How to cope with anxiety as a student
Posted on 15/05/23
As a student, you have a lot on your plate. You’re juggling classes, assignments, social lives, and maybe a job. It’s no wonder that anxiety can be a common experience for many. However, it’s important to remember that anxiety is a natural emotion everyone experiences occasionally. But when it becomes overwhelming, it can have a tangible impact on our mental health and day-to-day life.
That’s why this year’s Mental Health Awareness Week theme of ‘Anxiety’ is so important. It’s an opportunity for us to start conversations about mental health and learn how to manage our anxiety better. So, in honour of this important week, we’ve compiled some tips to help you support yourself or a friend dealing with stress.
Firstly, noticing the physical symptoms you experience when you’re anxious can be helpful.
Symptoms can include restlessness, chest pain, a fast or strong heartbeat, feeling sick, trouble concentrating, shortness of breath, excessive sweating, and even panic attacks. Everyone’s symptoms will be different, but paying attention to your own can be the first step to finding calm again.

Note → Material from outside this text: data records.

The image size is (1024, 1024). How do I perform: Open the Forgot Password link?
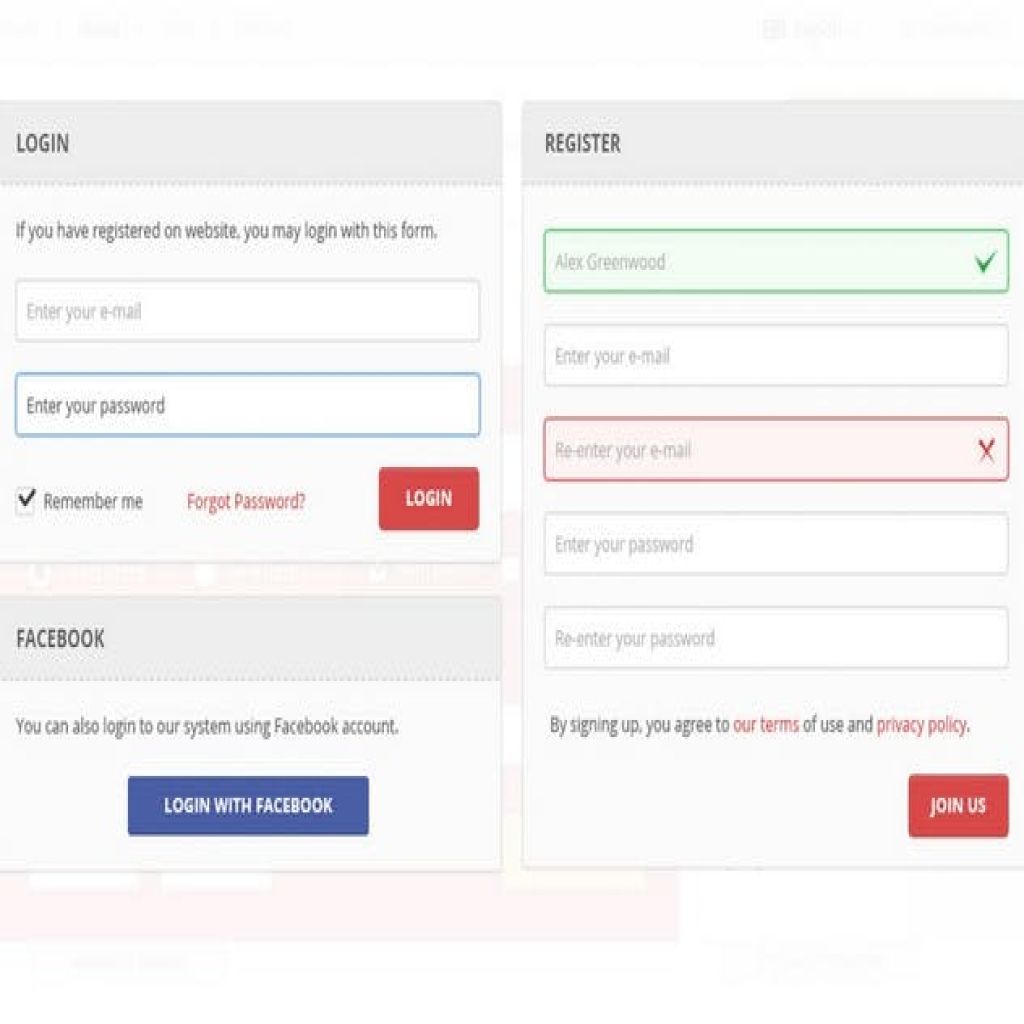[246, 501]
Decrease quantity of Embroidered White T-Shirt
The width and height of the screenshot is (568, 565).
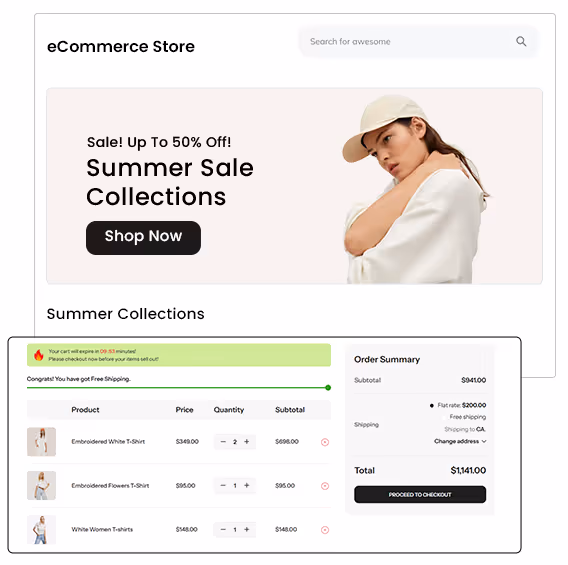pyautogui.click(x=223, y=441)
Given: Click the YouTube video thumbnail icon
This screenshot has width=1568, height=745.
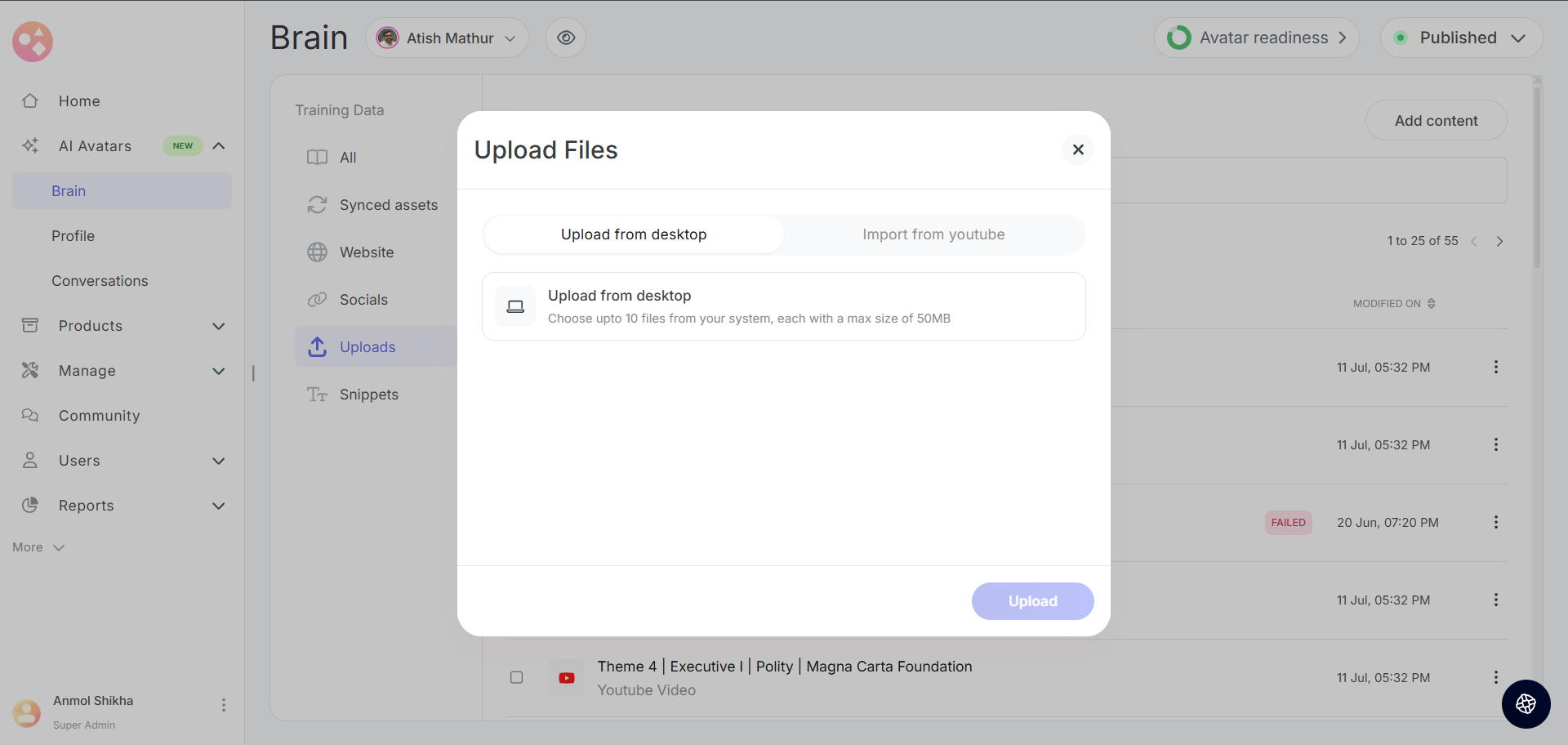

Another great way to manage anxiety is to get moving.
Try to move your body in some way every day. Exercise is one of the best things you can do for your mental health. Activity can take your mind off your worries and release anti-anxiety chemicals, helping you find a more peaceful emotional state. Regular exercise over time will build up resources that help you increase your tolerance for difficult emotions like anxiety.
When you’re anxious, escaping from the cycle of worry can be challenging.
That’s where the 5-4-3-2-1 trick can come in handy.
Bring your attention to:
5 things you can see,
4 things you can touch,
3 things you can hear,
2 things you can smell, and
1 something you can taste.
This grounding technique can help you regain touch with the present moment and break free from the cycle of anxiety.
Finally, it’s essential to focus on what you can control.
The main driver of anxiety is worry. By focusing on the things you can control, you can begin to settle back into the driver’s seat and take action towards where you want to be.
And remember, here at DGHE, you have Wellbeing Services available.
You can access TogetherAll, a free mental health and wellbeing service offering safe, anonymous online support 24/7, and the Health Assured portal and app to find resources, helpline numbers and other self-help tools. You can also contact our Advice and Wellbeing Officers and book an appointment via email, phone, in person or virtually via Zoom.
Students can access AWS by booking an appointment on the VLE (Moodle) or emailing firstname.lastname@example.org.
Mental Health Awareness Week is an opportunity for all of us to start conversations about mental health and learn how to manage our anxiety better. By caring for ourselves and each other, we can make a real difference in our mental health and wellbeing.